Still, my father was not encouraged. Mother appeared to him to be perfectly sane, too, most of the time—but what about her amnesia jaunts to Fredonia and Concord? What about the meat loaf and the fish?

Meanwhile Louis and I were still waiting to be told about the baby, and Aunt Rhoda continued to come and go, waiting for Mother to break down and reveal whatever was troubling her and making her do the strange things my father said she did, and Mother went right on scrambling around the countryside from one flower show to another.

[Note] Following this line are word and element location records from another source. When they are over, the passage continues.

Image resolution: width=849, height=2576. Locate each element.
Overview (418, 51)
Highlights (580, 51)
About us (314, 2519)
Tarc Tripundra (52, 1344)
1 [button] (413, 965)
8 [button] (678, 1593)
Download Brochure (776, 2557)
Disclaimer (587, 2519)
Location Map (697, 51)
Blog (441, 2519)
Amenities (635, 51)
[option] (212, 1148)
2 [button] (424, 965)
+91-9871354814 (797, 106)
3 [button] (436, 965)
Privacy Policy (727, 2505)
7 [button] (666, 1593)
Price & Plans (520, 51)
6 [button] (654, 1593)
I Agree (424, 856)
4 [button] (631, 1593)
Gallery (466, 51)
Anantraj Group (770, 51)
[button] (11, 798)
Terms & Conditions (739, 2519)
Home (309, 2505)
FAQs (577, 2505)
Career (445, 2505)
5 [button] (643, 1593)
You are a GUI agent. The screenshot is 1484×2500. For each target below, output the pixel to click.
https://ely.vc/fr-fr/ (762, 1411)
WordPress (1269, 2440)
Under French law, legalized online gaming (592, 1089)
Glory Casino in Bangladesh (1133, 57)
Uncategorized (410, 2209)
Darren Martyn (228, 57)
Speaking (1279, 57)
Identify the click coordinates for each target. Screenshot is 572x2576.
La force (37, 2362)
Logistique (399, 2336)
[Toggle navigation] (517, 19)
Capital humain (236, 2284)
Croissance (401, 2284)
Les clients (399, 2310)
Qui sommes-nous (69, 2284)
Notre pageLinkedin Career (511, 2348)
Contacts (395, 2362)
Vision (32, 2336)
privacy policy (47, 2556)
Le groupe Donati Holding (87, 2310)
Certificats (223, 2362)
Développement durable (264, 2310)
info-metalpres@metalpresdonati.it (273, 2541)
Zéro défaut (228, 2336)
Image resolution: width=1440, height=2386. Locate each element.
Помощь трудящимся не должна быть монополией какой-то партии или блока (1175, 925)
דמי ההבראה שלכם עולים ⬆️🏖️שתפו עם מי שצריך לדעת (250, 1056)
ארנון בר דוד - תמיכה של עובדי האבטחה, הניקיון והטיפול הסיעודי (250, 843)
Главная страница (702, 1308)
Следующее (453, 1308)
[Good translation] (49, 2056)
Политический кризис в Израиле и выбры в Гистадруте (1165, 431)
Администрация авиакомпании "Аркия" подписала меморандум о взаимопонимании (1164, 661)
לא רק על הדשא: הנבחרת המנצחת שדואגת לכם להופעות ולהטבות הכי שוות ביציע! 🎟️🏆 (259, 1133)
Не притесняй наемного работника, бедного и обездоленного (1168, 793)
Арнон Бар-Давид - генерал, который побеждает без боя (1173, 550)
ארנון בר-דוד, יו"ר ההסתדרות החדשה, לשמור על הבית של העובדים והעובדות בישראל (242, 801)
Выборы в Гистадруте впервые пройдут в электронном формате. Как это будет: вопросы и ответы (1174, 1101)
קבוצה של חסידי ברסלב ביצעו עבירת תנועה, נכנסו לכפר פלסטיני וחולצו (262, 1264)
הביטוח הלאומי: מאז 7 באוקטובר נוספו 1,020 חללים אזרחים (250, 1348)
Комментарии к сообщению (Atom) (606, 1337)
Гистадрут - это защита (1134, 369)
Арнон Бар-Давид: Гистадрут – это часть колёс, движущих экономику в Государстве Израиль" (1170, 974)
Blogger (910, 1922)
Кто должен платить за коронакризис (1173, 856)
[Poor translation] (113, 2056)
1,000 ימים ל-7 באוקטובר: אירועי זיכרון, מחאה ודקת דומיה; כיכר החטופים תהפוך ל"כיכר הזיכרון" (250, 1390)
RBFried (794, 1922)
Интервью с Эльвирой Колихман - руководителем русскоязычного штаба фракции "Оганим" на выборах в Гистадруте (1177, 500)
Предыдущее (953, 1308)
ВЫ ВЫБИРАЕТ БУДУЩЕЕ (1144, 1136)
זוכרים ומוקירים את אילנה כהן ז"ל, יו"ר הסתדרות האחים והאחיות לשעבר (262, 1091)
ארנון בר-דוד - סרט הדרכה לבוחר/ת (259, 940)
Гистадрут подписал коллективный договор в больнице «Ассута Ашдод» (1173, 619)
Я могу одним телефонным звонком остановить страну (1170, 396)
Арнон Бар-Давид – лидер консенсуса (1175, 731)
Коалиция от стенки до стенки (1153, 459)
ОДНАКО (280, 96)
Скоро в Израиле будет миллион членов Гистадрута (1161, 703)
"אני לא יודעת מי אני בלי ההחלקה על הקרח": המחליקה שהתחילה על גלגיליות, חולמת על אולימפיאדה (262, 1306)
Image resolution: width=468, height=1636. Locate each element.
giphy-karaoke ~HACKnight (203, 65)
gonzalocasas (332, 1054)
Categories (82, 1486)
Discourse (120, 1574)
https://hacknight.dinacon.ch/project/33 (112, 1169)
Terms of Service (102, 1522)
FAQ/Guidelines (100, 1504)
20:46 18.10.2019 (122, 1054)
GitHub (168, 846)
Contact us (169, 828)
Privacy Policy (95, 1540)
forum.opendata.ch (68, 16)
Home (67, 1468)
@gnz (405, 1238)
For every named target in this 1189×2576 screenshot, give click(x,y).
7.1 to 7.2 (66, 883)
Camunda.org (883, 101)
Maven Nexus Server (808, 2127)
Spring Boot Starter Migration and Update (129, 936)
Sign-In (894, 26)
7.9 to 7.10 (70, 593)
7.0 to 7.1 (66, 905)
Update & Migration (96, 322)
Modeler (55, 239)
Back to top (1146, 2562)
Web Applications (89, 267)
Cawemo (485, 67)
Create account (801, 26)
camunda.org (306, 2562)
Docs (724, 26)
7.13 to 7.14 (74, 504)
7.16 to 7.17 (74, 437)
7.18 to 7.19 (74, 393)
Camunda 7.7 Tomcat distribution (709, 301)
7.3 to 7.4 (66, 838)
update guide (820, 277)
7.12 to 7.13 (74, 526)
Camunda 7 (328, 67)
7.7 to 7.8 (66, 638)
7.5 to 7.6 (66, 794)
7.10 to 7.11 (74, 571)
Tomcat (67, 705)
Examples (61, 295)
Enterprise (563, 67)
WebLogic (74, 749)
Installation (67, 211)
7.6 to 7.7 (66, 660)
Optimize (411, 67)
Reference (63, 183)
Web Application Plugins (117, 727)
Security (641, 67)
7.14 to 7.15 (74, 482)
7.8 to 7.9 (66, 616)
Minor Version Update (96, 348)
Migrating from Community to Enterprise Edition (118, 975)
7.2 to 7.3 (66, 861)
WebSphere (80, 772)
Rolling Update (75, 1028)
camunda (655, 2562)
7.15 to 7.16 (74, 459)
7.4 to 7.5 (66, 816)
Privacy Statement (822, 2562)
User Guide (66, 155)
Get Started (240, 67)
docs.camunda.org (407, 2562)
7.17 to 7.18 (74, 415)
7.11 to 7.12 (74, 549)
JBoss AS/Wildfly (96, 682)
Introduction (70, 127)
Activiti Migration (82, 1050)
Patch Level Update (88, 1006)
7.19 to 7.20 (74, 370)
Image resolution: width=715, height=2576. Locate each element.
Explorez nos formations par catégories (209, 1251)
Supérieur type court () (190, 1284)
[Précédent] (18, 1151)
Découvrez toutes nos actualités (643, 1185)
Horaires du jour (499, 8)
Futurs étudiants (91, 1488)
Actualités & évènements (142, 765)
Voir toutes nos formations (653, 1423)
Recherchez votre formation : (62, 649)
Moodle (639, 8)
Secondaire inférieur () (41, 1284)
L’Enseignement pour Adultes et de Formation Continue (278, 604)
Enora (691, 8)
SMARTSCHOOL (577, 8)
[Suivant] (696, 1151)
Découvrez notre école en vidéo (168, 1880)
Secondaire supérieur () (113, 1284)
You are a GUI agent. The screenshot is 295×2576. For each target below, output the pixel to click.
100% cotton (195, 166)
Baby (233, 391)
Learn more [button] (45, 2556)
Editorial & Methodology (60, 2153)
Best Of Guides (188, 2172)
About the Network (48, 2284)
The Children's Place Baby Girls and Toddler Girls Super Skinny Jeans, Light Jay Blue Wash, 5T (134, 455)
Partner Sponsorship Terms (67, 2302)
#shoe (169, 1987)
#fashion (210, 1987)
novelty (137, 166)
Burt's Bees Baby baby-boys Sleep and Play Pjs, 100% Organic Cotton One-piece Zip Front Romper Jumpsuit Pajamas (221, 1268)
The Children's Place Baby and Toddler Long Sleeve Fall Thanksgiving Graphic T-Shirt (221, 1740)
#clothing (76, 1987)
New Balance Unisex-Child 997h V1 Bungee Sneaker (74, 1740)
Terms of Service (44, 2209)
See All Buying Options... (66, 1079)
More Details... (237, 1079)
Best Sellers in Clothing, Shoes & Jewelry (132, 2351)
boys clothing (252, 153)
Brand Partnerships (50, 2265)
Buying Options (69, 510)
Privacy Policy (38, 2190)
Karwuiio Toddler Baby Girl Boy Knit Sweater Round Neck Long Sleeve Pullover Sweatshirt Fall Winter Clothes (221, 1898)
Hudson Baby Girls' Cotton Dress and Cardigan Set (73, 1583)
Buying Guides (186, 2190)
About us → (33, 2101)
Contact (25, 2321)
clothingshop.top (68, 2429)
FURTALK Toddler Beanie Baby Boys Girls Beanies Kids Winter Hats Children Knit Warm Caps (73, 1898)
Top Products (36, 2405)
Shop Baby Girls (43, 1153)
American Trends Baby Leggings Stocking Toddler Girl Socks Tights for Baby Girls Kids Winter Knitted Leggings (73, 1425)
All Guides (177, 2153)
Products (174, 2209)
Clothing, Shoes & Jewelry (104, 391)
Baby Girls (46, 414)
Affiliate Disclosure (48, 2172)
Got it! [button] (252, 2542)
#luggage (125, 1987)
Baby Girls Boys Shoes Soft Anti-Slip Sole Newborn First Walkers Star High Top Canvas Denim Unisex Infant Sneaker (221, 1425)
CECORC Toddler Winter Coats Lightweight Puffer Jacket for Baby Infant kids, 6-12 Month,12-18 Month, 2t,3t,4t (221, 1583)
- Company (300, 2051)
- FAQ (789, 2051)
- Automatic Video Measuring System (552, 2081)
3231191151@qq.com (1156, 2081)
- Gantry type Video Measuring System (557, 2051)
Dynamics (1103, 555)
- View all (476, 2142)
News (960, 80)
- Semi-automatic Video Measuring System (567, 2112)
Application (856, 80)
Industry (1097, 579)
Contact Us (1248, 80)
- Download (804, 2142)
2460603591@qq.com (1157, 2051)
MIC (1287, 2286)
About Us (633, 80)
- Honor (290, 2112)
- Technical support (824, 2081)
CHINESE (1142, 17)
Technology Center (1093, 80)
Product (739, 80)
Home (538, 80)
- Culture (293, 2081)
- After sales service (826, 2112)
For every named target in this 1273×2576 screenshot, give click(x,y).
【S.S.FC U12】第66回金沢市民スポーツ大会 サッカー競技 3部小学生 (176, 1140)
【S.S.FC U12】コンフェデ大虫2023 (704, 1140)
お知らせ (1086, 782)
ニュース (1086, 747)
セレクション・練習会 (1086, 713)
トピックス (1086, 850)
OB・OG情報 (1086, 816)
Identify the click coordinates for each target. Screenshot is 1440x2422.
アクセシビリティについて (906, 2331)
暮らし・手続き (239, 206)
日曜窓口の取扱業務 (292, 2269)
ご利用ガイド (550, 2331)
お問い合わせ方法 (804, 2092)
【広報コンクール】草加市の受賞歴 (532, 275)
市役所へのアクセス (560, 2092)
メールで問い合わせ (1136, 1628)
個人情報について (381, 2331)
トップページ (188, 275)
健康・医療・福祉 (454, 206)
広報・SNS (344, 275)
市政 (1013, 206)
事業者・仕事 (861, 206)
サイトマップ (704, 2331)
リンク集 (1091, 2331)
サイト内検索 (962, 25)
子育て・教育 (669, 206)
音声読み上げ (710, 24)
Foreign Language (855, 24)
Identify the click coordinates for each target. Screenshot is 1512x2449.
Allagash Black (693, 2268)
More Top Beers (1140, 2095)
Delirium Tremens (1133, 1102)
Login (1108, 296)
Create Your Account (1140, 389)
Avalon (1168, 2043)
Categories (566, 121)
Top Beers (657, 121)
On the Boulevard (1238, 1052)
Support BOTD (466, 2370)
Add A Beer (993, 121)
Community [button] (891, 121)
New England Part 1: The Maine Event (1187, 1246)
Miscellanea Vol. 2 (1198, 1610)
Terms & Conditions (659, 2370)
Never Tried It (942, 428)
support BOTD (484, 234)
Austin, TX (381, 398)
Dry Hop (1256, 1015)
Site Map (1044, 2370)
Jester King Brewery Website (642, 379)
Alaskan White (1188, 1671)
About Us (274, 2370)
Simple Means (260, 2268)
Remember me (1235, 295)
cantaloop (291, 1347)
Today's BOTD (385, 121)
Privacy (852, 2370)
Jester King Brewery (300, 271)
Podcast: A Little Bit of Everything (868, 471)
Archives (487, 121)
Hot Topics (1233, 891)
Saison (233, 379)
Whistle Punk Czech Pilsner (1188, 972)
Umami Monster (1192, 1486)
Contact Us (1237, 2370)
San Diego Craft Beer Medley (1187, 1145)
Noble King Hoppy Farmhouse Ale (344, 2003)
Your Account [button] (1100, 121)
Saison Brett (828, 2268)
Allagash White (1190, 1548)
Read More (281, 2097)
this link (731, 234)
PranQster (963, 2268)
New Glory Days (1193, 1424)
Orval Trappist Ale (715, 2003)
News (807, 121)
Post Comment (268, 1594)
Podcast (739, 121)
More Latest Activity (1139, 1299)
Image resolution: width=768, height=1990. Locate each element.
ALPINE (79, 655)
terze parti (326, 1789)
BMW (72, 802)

After the luncheon-lecture incident she was extremely cautious about following cars; but, as she later said, this system had worked for her more times than it hadn't. . . . When she next found herself heading into strange country with sketchy directions (
Trn rt at chkn frm; tke scd rt Briley? Borly?
) she looked around for something likely . . . and found it, in a car whose rear window was literally abloom with pink and white blossoms.

She couldn't see the driver or the passengers, but neither had she seen anything along the road that might be a “chkn frm” and time was ticking by; so when this car turned off the highway she followed it.

The first thing that met her eye was a large billboard advertising Brown-Broast Broilers, which she took to be the Briley or Borly of her directions; and so she proceeded, confident and pleased with herself, until the flowery car stopped in front of the bank, and out stepped my father.